PROBLEM TO WORK ON
Update the records in the part that opens with the line containing "Image resolution: width=900" and closes with the line containing "pos(324,90)" by replacing "Filter text field" with "Search text field" and keeping everything else the same. Give only those lines, and leave the pictures out.

DATA SHOWN

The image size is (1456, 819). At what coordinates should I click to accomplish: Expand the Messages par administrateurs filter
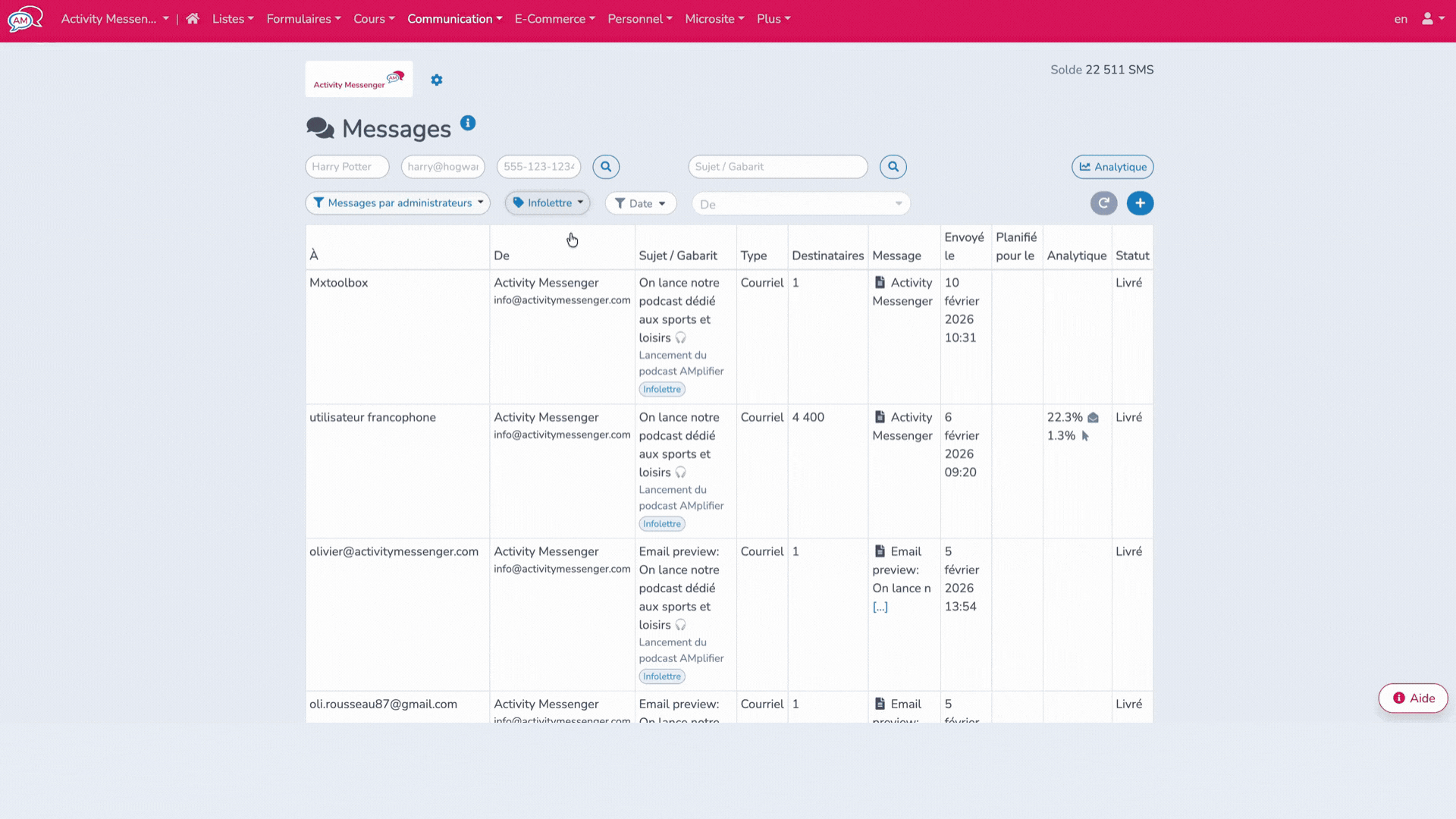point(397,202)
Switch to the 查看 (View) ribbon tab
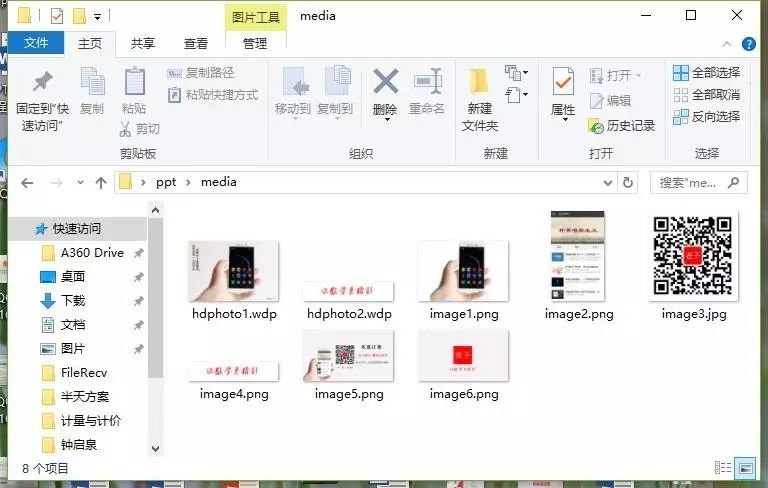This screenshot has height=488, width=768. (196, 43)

...

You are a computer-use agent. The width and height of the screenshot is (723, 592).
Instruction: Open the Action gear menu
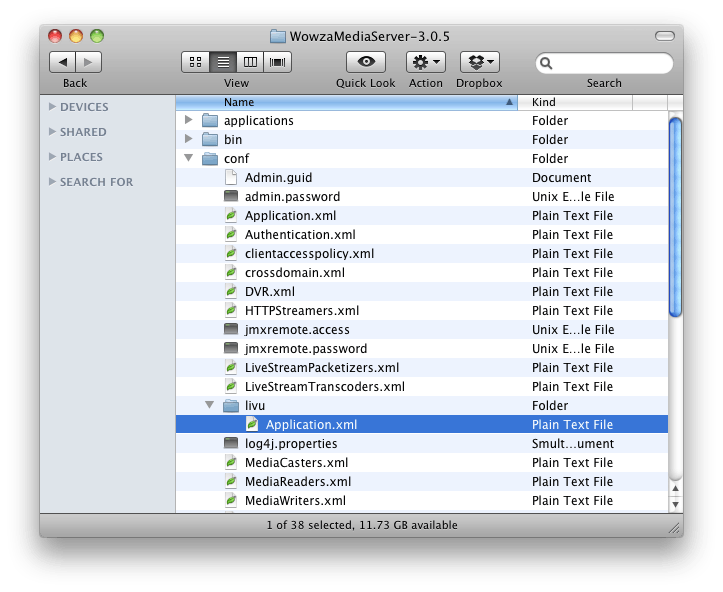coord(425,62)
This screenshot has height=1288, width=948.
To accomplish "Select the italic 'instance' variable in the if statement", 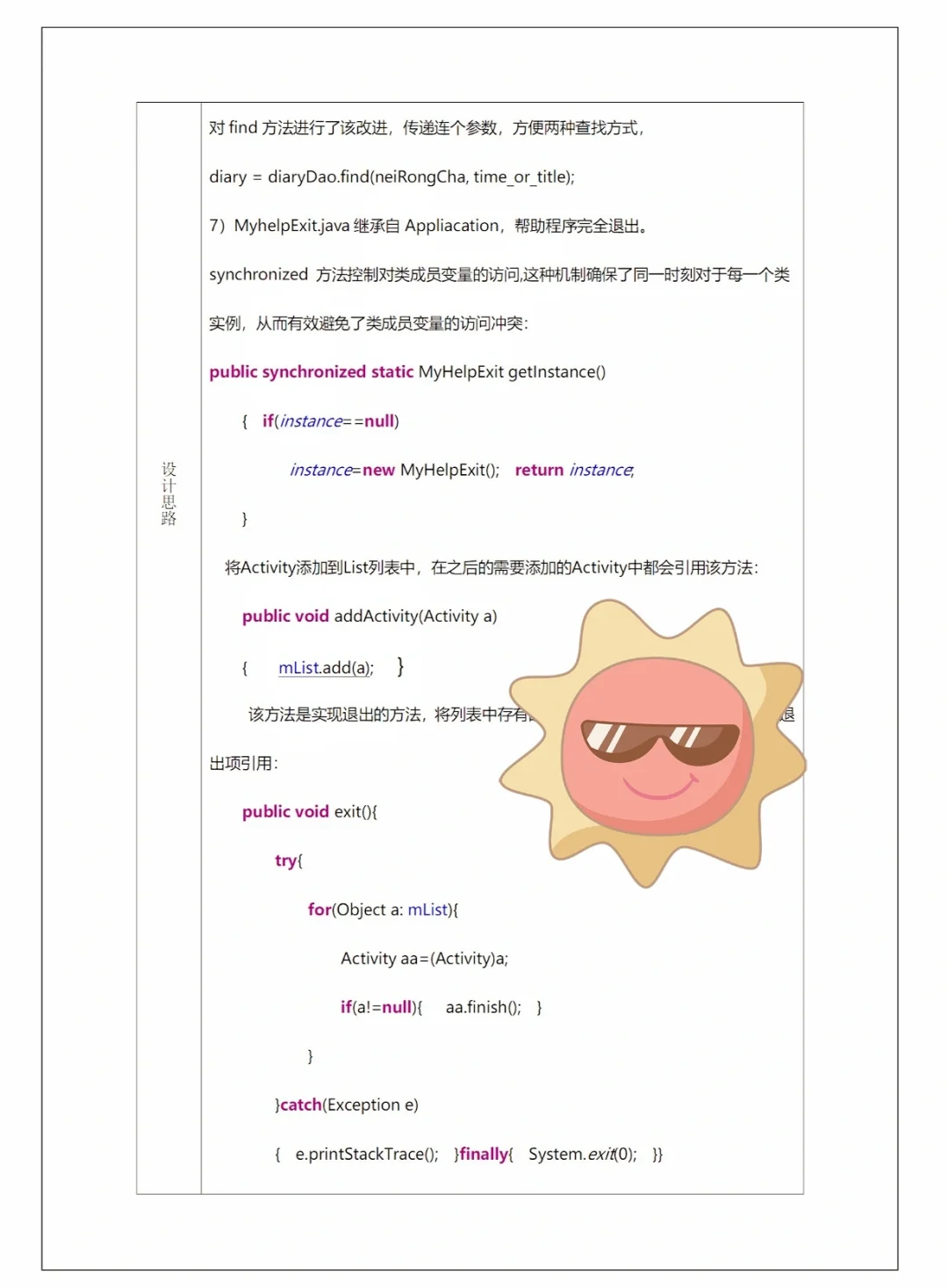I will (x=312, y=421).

---

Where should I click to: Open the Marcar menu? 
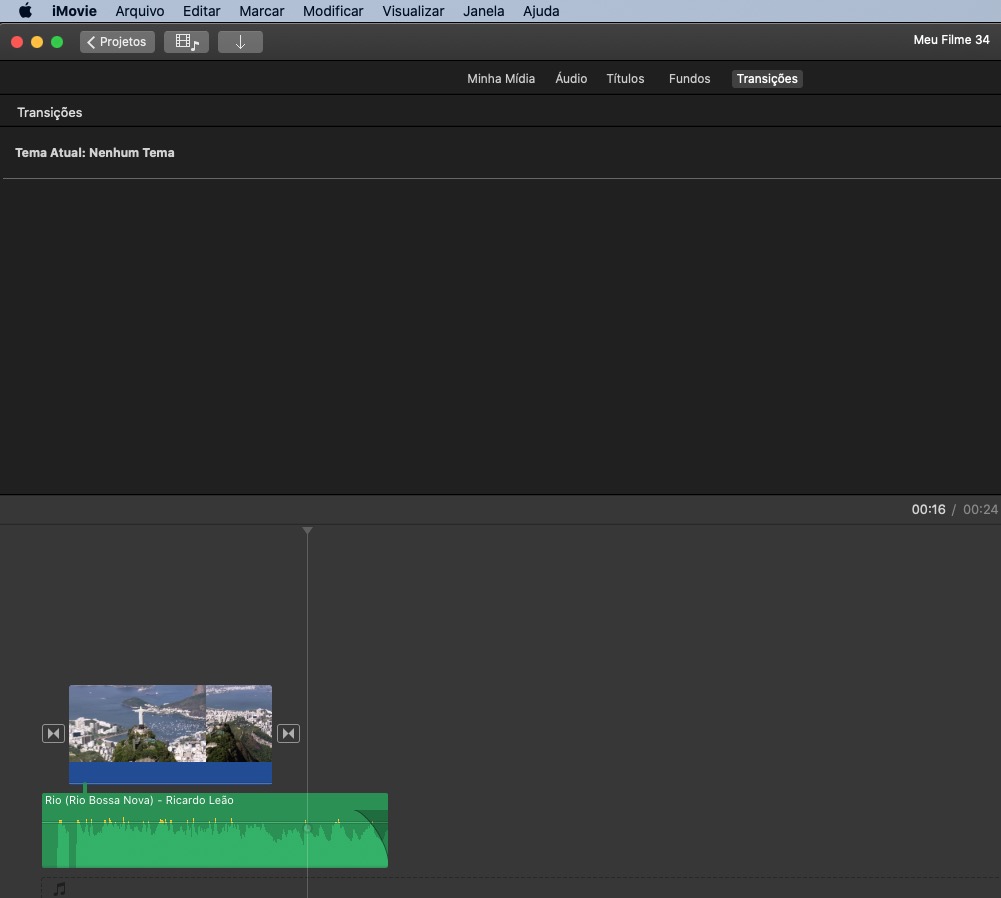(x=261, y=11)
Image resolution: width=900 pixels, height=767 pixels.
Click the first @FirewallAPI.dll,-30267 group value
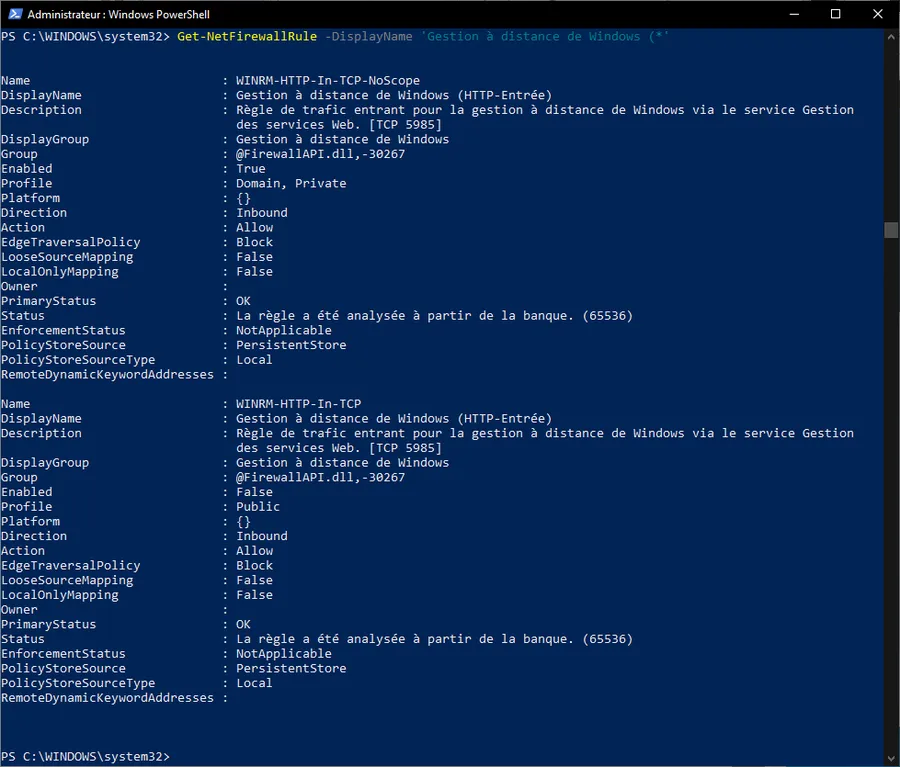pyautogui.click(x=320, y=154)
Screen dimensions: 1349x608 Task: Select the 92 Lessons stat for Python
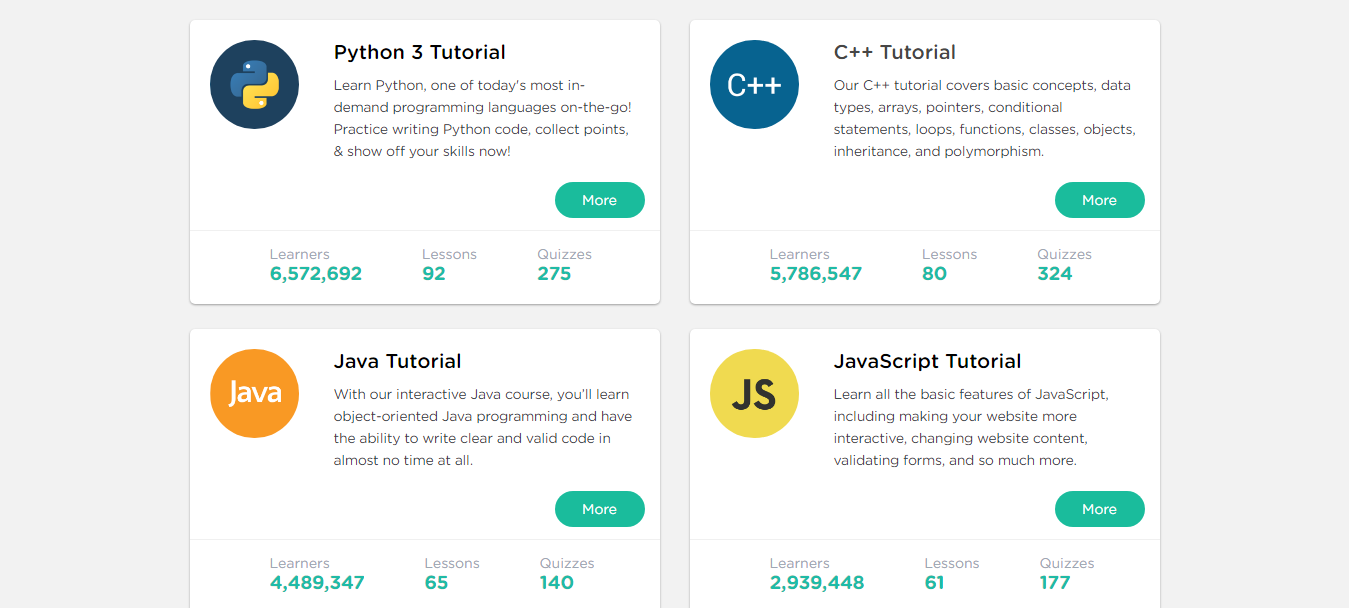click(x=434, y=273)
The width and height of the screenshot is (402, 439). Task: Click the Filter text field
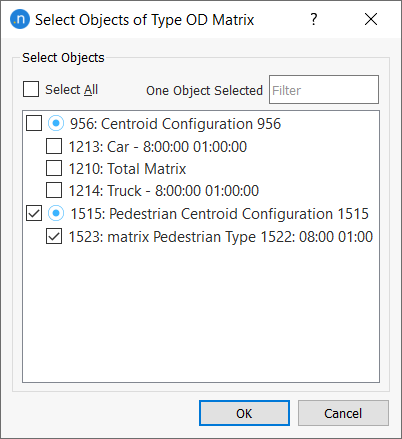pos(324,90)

COMPLETED TASK
Image resolution: width=900 pixels, height=767 pixels.
Click the first @FirewallAPI.dll,-30267 group value
pyautogui.click(x=320, y=154)
Screen dimensions: 1349x608 Task: Select the 92 Lessons stat for Python
click(x=434, y=273)
The width and height of the screenshot is (402, 439). Task: Click the Search text field
pos(324,90)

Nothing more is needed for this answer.